Progressives have attacked the proposed $200 billion as woefully inadequate, saying that states and cities are already burdened by pension debt and would not be able to raise enough money to finance 80% of the cost of major projects, as a leaked draft of the proposal said would be required. (The White House has declined to comment on the draft, which was first published last week by Axios.)
"While [Trump] just gave away trillions in tax cuts to millionaires and billionaires, he is putting a pittance on the table and expecting cash-strapped state and local governments to come up with the lion's share," said Rep. Jan Schakowsky of Illinois on a press call this week organized by the Progressive Change Campaign Committee, a liberal advocacy group.

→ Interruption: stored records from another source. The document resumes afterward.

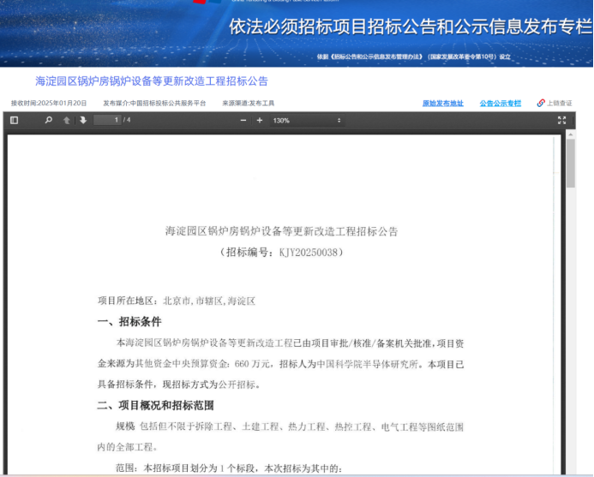This screenshot has width=594, height=477.
Task: Go to the previous PDF page
Action: click(67, 121)

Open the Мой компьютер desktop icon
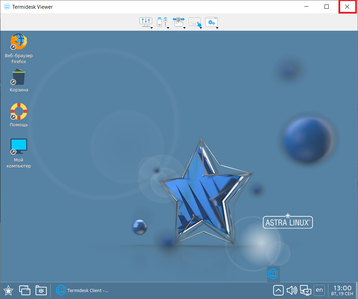point(19,147)
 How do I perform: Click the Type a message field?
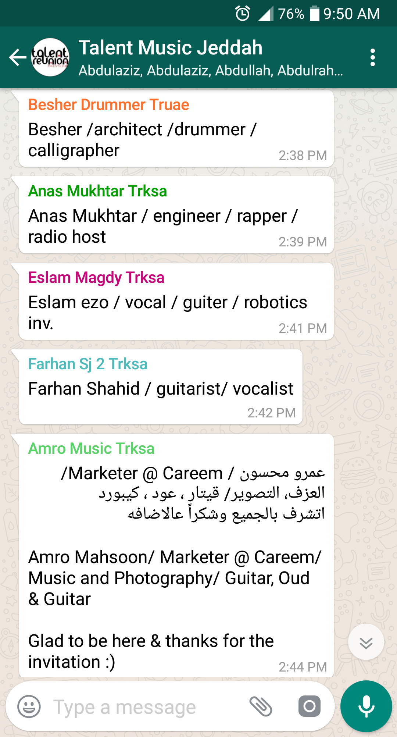tap(147, 706)
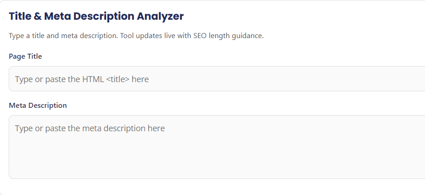425x195 pixels.
Task: Click the ampersand in the heading
Action: (x=38, y=17)
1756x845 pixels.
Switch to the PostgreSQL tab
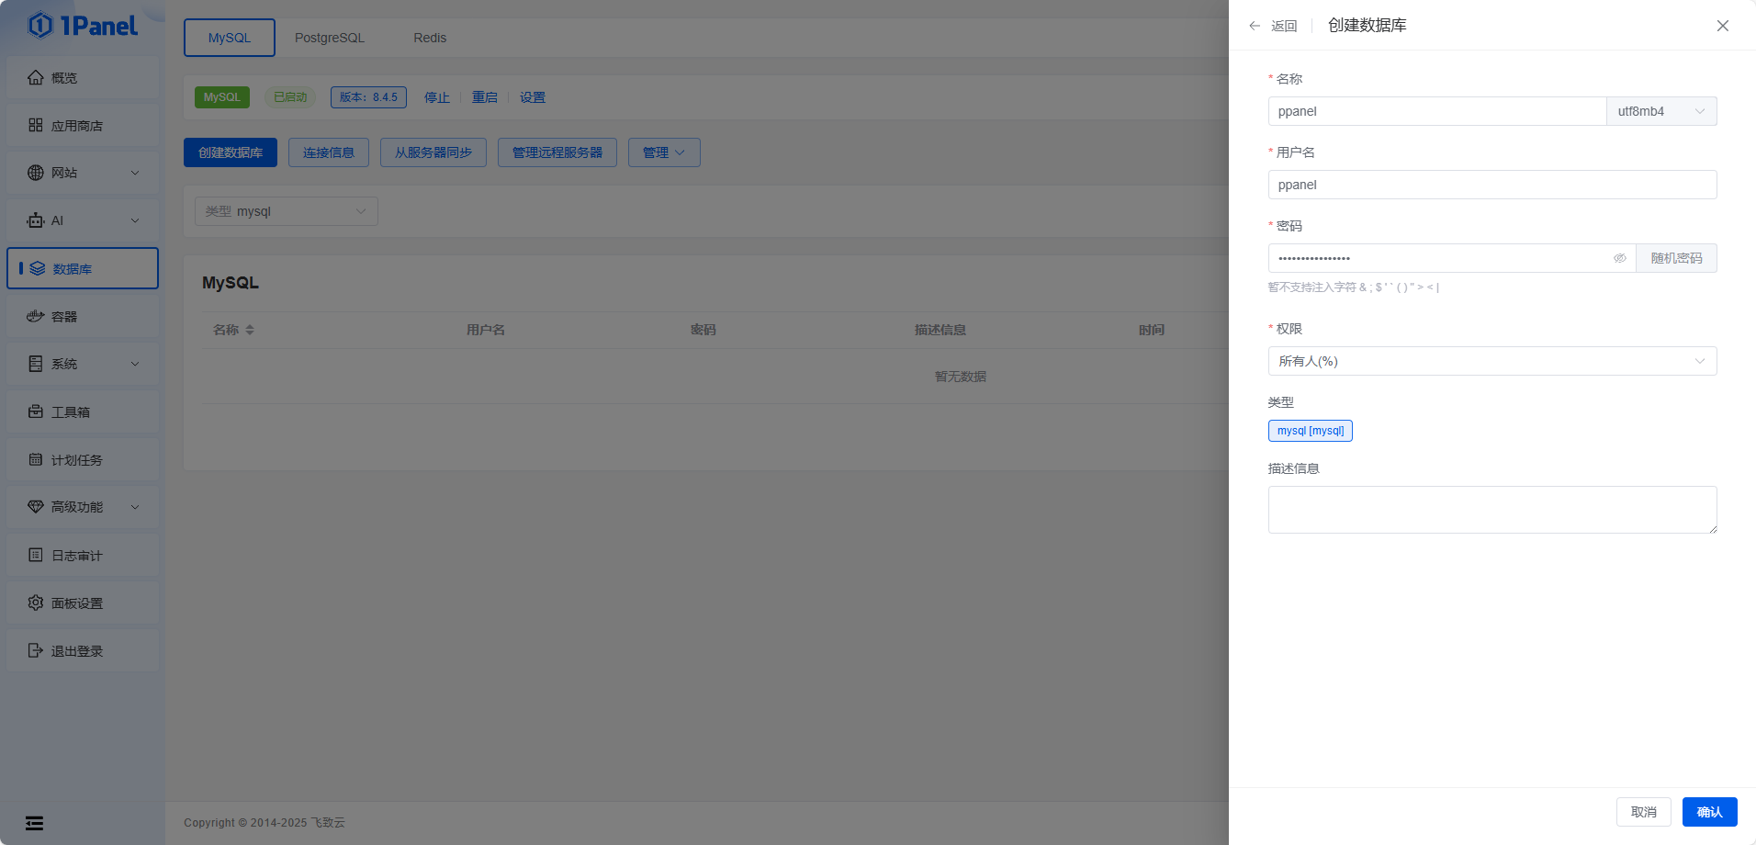pos(329,38)
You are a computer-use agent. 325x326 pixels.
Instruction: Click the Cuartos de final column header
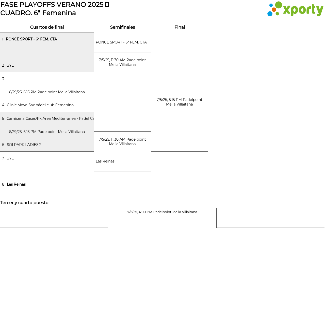(47, 27)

Left-leaning think tanks including the Economic Policy Institute and Center on Budget and Policy Priorities were also skeptical, pointing out that the Trump administration has previously proposed large cuts to infrastructure spending by Amtrak and programs like TIGER grants, an Obama-era pot of money for transportation projects awarded on a competitive basis.
Jeff Davis, a senior fellow at the Eno Center for Transportation, a nonprofit professional development organization that publishes research on transportation issues, said that while it's feasible to drum up $1.5 trillion in total spending with $200 billion in federal money, the proposal relies on some dubious assumptions.
To understand the White House's argument, Davis walks through the math. According to the leaked draft, half of the $200 billion will go toward incentive grants that can only make up 20% of any given project, so that part would lead to $500 billion in total investment.
Another $70 billion would go toward grants for rural areas and "transformative" projects that are more experimental, with the feds picking up between 30% and 100% of the tab. Davis said that amount can leverage about $20 billion, so let's be generous and round up the total to $100 billion.
So far, $170 billion from Washington has gotten us to $600 billion in total investment, with $30 billion in federal spending left, according to Davis' calculations. Where does the extra $400 billion to $900 billion come from?
Most of it, Davis said, can be found in the fine print of the leaked draft: Beefing up funding for the federal infrastructure credit programs that provide loans, loan guarantees and lines of credit to transit agencies and utilities for everything from highway expansions to desalination plants.
Recent loans through these programs have leveraged about $15 million for every $1 million of credit assistance. If such loans were only part of a financing package, the leverage ratio could get as high as 45-to-1, although Davis found in 2015 that there weren't enough projects that could qualify for assistance under the program's rules. In many cases, the projects were too big of a credit risk or they did not have all the proper permits.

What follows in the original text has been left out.